Double Peanut Butter Pound Cake Recipe

(Source: The National Peanut Board)

I have no idea when national peanut butter day is! This is certainly what I am serving when I find out though. Elegantly adorned or fancy-free, this peanut butter pound cake suits any occasion.

1 cup Butter, softened
3/4 cup Creamy peanut butter
3 cups Granulated sugar
2 tsp Vanilla extract
5 Eggs
3 cups All-purpose flour
1/2 tsp Baking powder
1/2 tsp Salt
1 cup Milk

Peanut Butter Frosting:

In saucepan over low heat, melt 1/2 cup each, peanut butter and light corn syrup.
Stir in 2 cups powdered sugar, 1 tablespoon milk, and 1 teaspoon vanilla, mix until smooth.

Oven Temp ~ 350°
Baking Time ~
Pan Type ~ 10 inch tube pan
Preheat oven to 350 degrees F., grease and flour a 10-inch tube pan.

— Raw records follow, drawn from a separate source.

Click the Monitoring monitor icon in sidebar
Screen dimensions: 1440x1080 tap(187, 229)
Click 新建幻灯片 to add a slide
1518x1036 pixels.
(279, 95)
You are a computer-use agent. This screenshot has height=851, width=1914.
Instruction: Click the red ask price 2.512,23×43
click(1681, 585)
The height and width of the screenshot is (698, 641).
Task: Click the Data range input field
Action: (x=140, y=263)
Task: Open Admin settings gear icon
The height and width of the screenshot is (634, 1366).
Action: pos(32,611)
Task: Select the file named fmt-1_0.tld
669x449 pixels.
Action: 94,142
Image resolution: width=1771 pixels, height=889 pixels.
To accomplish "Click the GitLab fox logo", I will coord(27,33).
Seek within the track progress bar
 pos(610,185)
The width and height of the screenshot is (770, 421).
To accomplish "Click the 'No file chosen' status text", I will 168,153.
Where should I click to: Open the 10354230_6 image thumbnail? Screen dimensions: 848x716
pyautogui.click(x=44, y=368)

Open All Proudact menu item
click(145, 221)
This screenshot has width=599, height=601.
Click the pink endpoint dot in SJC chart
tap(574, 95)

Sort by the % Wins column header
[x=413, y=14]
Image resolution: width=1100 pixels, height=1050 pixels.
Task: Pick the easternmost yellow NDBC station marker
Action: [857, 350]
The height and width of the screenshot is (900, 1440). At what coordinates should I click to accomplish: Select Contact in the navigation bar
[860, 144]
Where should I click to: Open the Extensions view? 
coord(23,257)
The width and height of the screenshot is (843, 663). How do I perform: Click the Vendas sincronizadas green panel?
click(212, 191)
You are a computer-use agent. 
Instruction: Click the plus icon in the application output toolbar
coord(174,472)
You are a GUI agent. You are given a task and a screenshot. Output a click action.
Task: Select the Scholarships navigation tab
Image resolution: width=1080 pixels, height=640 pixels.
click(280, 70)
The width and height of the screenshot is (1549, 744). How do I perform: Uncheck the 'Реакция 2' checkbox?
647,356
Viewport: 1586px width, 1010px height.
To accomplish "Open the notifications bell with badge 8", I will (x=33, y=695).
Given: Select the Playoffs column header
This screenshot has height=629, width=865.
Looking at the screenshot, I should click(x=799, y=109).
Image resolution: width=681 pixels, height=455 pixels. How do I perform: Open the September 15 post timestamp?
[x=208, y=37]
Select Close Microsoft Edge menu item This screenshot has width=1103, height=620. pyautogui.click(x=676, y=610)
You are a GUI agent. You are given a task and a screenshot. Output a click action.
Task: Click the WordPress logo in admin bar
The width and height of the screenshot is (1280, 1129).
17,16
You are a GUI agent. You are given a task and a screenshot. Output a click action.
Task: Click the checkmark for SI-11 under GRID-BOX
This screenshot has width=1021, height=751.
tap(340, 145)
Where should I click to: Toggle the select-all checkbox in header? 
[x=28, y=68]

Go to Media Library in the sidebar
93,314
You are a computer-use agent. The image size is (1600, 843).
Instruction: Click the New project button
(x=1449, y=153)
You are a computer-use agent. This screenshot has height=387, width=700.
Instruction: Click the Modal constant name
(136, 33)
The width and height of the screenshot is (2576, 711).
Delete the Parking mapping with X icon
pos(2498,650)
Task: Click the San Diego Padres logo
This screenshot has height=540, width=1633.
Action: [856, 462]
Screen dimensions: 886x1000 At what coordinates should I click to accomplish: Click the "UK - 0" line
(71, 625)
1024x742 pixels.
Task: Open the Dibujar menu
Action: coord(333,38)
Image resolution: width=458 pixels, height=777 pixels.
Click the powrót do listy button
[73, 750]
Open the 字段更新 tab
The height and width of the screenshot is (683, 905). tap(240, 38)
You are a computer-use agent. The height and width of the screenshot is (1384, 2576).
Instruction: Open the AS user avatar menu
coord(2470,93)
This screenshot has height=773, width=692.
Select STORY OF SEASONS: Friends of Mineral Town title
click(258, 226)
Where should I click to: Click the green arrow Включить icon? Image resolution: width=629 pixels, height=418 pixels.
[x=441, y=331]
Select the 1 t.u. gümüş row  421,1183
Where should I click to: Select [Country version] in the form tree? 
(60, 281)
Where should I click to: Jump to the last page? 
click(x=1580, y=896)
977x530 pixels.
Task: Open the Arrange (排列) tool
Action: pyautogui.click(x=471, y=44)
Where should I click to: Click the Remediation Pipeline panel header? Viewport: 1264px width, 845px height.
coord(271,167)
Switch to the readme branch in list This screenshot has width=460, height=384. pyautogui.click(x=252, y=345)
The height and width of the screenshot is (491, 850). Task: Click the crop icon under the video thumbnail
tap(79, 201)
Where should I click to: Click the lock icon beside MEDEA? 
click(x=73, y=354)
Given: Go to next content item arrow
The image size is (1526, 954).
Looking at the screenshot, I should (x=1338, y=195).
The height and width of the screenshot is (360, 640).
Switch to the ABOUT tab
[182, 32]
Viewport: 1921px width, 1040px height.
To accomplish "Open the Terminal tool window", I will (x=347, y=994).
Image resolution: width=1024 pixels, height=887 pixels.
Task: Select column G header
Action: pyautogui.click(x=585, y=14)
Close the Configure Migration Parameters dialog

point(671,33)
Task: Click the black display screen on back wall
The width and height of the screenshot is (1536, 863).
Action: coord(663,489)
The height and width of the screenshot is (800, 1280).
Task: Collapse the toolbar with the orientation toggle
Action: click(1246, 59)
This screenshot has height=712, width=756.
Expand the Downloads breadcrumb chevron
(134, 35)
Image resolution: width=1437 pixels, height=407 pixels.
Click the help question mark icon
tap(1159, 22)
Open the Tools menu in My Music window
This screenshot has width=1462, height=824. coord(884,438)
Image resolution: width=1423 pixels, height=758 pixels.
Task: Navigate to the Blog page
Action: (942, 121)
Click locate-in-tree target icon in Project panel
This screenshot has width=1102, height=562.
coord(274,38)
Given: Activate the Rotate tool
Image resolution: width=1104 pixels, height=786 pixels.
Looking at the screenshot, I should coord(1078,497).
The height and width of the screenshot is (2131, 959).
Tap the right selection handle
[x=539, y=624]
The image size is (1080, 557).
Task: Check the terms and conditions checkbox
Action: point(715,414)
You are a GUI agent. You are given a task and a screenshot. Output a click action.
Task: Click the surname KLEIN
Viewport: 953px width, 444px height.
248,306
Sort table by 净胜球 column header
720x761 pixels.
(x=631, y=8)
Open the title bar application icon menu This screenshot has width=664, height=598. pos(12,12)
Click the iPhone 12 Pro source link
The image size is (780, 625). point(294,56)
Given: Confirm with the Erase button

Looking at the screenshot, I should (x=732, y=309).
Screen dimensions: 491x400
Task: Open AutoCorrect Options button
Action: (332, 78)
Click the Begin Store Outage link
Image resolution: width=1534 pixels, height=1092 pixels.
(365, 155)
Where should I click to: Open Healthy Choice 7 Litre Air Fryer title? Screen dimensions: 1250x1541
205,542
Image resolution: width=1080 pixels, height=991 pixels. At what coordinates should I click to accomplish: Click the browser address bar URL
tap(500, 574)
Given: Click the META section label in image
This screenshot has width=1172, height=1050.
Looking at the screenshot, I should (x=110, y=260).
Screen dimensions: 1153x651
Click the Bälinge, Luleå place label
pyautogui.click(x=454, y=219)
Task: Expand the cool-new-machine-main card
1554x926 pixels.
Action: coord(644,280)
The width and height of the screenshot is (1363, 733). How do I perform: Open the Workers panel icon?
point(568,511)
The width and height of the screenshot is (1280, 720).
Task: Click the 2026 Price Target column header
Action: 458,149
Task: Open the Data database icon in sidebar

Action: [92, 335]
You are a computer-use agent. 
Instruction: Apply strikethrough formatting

In a large mixing bowl, combine the butter, peanut butter, sugar and vanilla, beat until light and fluffy. Add the eggs one at a time, beating well after each addition.

In another bowl, combine the flour, baking powder and salt; stir into butter mixture alternately with milk. Pour peanut butter batter into prepared pan. Bake Double Peanut Butter Pound Cake until a wooden pick inserted in center comes out clean.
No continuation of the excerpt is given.